Before Winfrey did the interview, Walsh's Sunday Times bought a full-page ad in the Chicago Tribune—Winfrey lives in Chicago—to suggest 10 questions she should ask. The Sunday Times lost a libel suit over Walsh's coverage and Walsh wrote in a postscript to his 10 questions in The Tribune: "The Sunday Times is seeking to recover about $1.5m (million) it claims he got by fraud. He used Britain's draconian libel laws against us".

Referring to the battle against doping in cycling sport on a global scale, Walsh said in January 2013 in an interview with Global Cycling Network (GCN) that "cycling needs new leadership" and that Greg LeMond "could serve as interim UCI president in an effort to pressure Pat McQuaid to leave his post".

On 29 January 2013, the World Anti-Doping Agency (WADA) said it is "dismayed" by the way cycling's global governing body has handled the fallout from the Lance Armstrong affair and accused it of being "deceitful" and "arrogant". John Fahey, the president of WADA concluded that "UCI has again chosen to ignore its responsibility" to cycling.

In October 2013, it was announced that his book Seven Deadly Sins: My Pursuit of Lance Armstrong was to be adapted into a film entitled The Program, directed by Stephen Frears and starring Chris O'Dowd as Walsh and Ben Foster as Armstrong. The film was released in Autumn 2015.

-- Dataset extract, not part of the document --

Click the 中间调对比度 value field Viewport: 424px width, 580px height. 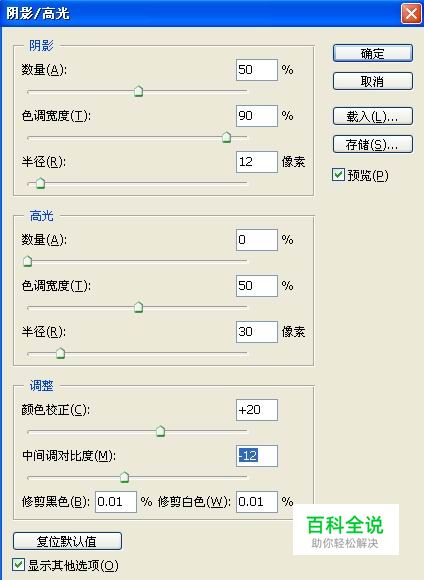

===Awards and nominations===

Ceremony/award: Award; Work; Result
2000 British Press Awards: Sports Writer of the Year; Sunday Times; Won
2003 British Press Awards: Won
2012 British Press Awards: Journalist of the Year; Won
2013 British Press Awards: Barclays Lifetime Achievement Award; Won
2013 Irish Book Awards: RTÉ Television Sports Book of the Year; Seven Deadly Sins; Won
William Hill award: William Hill Sports Book of the Year; Nominated

==Controversies==

In 2012, Walsh gave a character reference for former sports journalist Tom Humphries during his trial for child molestation. In October 2017, Walsh apologised for what he said in a 2012 radio interview about the case but said he would remain friends with Humphries despite his conviction.